_SOURCE TEXT_
####
This morning at around 8:30am, the phone woke me out of a deep sleep and it was my mother (Hoagie) on the other end. I'd told her that July 11th was when my trip to Virginia would begin, and it seemed the call was provoked by the arrival of something of a deadline. She announced that I could stay at a hotel and she would (and at this point, she added the intonation of unwarranted generosity to her voice) pay for it, but that no, she didn't want me coming out to the place because she has "trust issues." She thinks I stole some field guides including "a book about turtles" and "a book about mushrooms," and because of this I can no longer sleep at my childhood home. I tried to argue with her about this, but it was hopeless. There is nobody who is as resistant to argument (or logic, or change of circumstances) as my mother once she has made a decision. Growing up, I never really understood how her boneheaded inflexibility limited her social world and made her an unpleasant neighbor or colleague, but now that I'm a part of "the other" that she has to be a hermit in response to, it's all very clear. In response to several things I said, she brought up instances in ancient history when I borrowed her videocamera (which she never used) or a handgun (admittedly that last one was kind of stupid). As crazy as she sounded, I half-expected her to take me to task for glomming on to the mattress of my childhood bed. An additional reason for her not wanting me to come out to the place was her poor housekeeping, something I probably need to see just as part of the psychological monitoring a responsible child needs to be doing of an aging parent. Realizing the hopelessness of the situation, I ended the call by telling my own mother, "Later, bitch, have a nice life."
Gretchen was nearby in the bed and had heard my part of the conversation. As always, she was sympathetic to me and thought my mother a monster, or, more accurately, a woman with severe mental problems. We talked a little about it and my rage gradually recrystallized into purpose, so I called my mother back.
My tact this time was different. In the course of repeated (though successful) pleas to my mother to hear me out, I told her that to deny me a return to my childhood home was heartless and cruel and that it wasn't what my late father (her late husband) would have wanted. (To this, Hoagie tried to interject something about how I'd said my father had never said he loved me, but that was beside-the-point.) I said that I missed my father and missed my childhood (as we all miss our childhoods), and though we can never go back, we can still at least return home. I told Hoagie that I love nature and Dad loved nature and he would have wanted me to be able to come home again and experience nature there at "the farm." I then went on to define nostalgia as "a longing for home." Cutting someone off from the thing they long for is indescribably cruel. In conclusion, I told my mother that I loved her and that if she ever could get past her hangup about my perceived thefts, I'd be happy to visit her, but there was no way I'd be visiting her at some hotel on the check-cashing-place-heavy edge of Staunton. I also told her (yet again) that if there was something she thought I stole, I would buy her not one but two copies of it, that I have lots of money and no time for such ridiculousness. It would have been a pretty convincing argument for most people, but my mother continued her coldness, ending the call with a ridiculously-inappropriate "cheerio."
####
[Data entries]
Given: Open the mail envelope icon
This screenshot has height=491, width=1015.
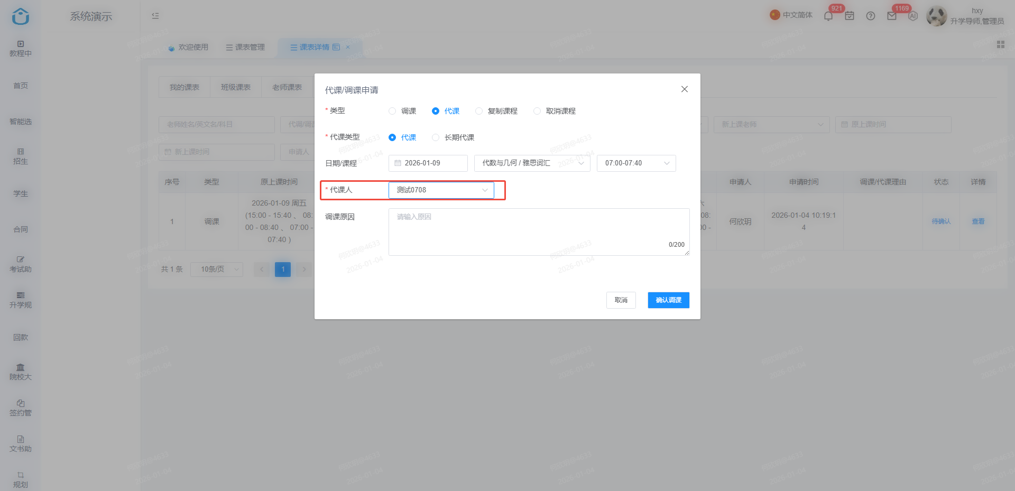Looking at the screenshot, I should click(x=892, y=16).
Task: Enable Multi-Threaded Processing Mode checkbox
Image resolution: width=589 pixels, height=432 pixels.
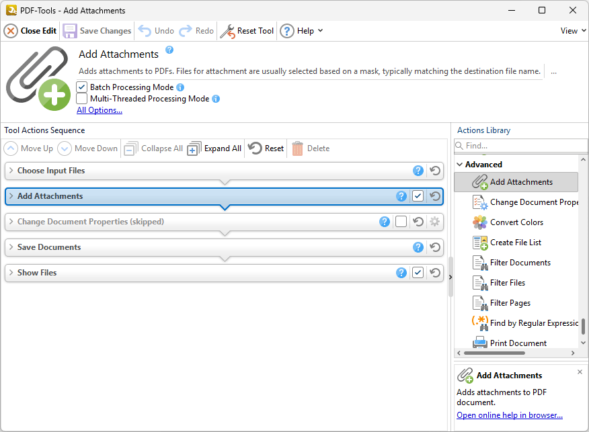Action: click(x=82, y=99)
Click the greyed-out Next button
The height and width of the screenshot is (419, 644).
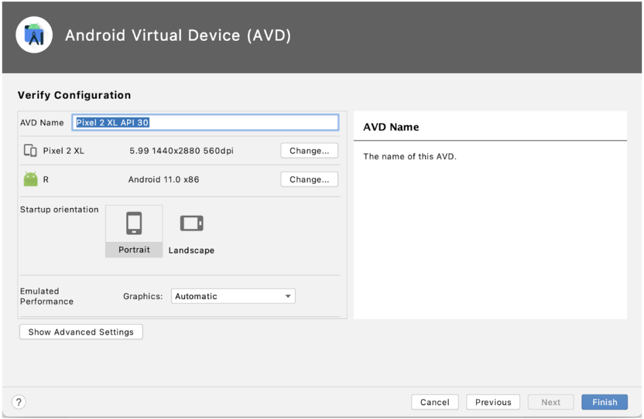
####
_SET PROBLEM 1_
In the account of the phone calls, which field guides does the mother believe were stolen?
_SET PROBLEM 2_
Transcribe every line of the rows word for word, leaving the pictures out.
The rows have no connection to the text.

_FULL OUTPUT 1_
A book about turtles and a book about mushrooms.

_FULL OUTPUT 2_
Given: Open the mail envelope icon
This screenshot has height=491, width=1015.
Looking at the screenshot, I should click(x=892, y=16).
Task: Enable Multi-Threaded Processing Mode checkbox
Image resolution: width=589 pixels, height=432 pixels.
Action: click(x=82, y=99)
Click the greyed-out Next button
The height and width of the screenshot is (419, 644).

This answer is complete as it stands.